What makes Lula stand out in the US real estate technology stack is how directly it plugs into operations. The company highlights integrations with established property management software (e.g., Rent Manager) and partnerships where Lula’s vendor network is embedded into broader maintenance workflows (e.g., AppFolio’s Smart Maintenance), effectively acting as an “execution layer” that turns a work order into a completed job. In plain terms: Lula isn’t trying to replace your core system—it’s trying to make maintenance run like a predictable machine, using automation plus a nationwide contractor network.
Blanket
Website: https://blankethomes.com/
Growth (Jul 2024 → Jul 2025): ~113% (from 24 to 51 employees)

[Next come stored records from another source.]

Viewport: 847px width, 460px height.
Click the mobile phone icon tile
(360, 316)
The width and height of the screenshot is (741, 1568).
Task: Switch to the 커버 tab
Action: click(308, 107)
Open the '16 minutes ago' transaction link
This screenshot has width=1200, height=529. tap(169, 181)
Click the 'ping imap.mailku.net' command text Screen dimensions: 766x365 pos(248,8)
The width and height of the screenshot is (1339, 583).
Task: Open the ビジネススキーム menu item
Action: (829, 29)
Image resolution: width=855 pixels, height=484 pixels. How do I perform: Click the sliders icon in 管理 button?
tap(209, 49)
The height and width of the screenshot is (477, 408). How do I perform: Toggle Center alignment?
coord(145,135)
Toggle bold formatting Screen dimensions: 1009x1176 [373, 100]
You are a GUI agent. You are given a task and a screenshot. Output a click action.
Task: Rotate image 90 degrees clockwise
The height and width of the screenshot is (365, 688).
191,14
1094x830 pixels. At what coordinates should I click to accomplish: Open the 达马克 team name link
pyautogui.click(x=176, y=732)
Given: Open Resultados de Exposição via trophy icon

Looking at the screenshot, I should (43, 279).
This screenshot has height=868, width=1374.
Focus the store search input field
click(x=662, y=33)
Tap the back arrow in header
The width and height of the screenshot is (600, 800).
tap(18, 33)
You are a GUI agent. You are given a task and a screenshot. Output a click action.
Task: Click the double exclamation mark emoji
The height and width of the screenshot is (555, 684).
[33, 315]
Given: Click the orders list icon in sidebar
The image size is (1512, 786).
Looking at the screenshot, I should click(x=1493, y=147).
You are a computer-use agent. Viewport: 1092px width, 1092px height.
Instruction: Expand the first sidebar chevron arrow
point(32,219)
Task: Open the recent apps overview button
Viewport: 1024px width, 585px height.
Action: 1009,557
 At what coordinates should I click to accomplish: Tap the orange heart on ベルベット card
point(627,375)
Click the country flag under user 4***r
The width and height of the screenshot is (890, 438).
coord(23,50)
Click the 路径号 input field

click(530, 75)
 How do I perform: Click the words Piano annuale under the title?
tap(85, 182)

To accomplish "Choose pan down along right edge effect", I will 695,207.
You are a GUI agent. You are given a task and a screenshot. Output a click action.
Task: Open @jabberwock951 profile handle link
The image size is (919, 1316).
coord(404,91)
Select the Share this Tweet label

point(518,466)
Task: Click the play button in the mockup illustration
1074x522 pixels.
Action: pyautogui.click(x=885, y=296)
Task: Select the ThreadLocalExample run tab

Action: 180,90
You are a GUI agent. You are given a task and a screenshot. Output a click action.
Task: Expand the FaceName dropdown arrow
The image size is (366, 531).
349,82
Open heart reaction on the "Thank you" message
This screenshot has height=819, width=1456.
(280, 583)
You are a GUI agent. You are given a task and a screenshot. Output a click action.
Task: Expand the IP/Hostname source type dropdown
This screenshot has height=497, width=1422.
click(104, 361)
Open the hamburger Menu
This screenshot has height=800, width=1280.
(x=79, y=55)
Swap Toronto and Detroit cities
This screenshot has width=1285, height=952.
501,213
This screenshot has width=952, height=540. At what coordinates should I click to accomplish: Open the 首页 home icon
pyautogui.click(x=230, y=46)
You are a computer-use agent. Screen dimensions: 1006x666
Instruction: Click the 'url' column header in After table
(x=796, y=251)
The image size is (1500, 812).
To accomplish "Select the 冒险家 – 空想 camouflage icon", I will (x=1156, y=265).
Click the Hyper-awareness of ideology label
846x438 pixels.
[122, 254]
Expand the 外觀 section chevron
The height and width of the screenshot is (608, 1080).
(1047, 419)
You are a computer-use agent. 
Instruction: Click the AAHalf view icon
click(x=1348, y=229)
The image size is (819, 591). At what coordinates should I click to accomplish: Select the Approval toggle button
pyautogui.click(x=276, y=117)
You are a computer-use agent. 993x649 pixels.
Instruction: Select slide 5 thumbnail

Blanket is an AI-powered property retention and growth platform built for property managers who are tired of “losing doors” after spending months winning them. The product is designed to help operators keep owners engaged, reduce churn, and grow portfolios without adding a ton of manual work. At the core are branded investor dashboards (so owners can actually see performance), automated retention communications, and an off-market marketplace that helps managers facilitate buy/sell opportunities within their network—essentially turning the manager into a more valuable partner for real estate investors, not “just a maintenance inbox.”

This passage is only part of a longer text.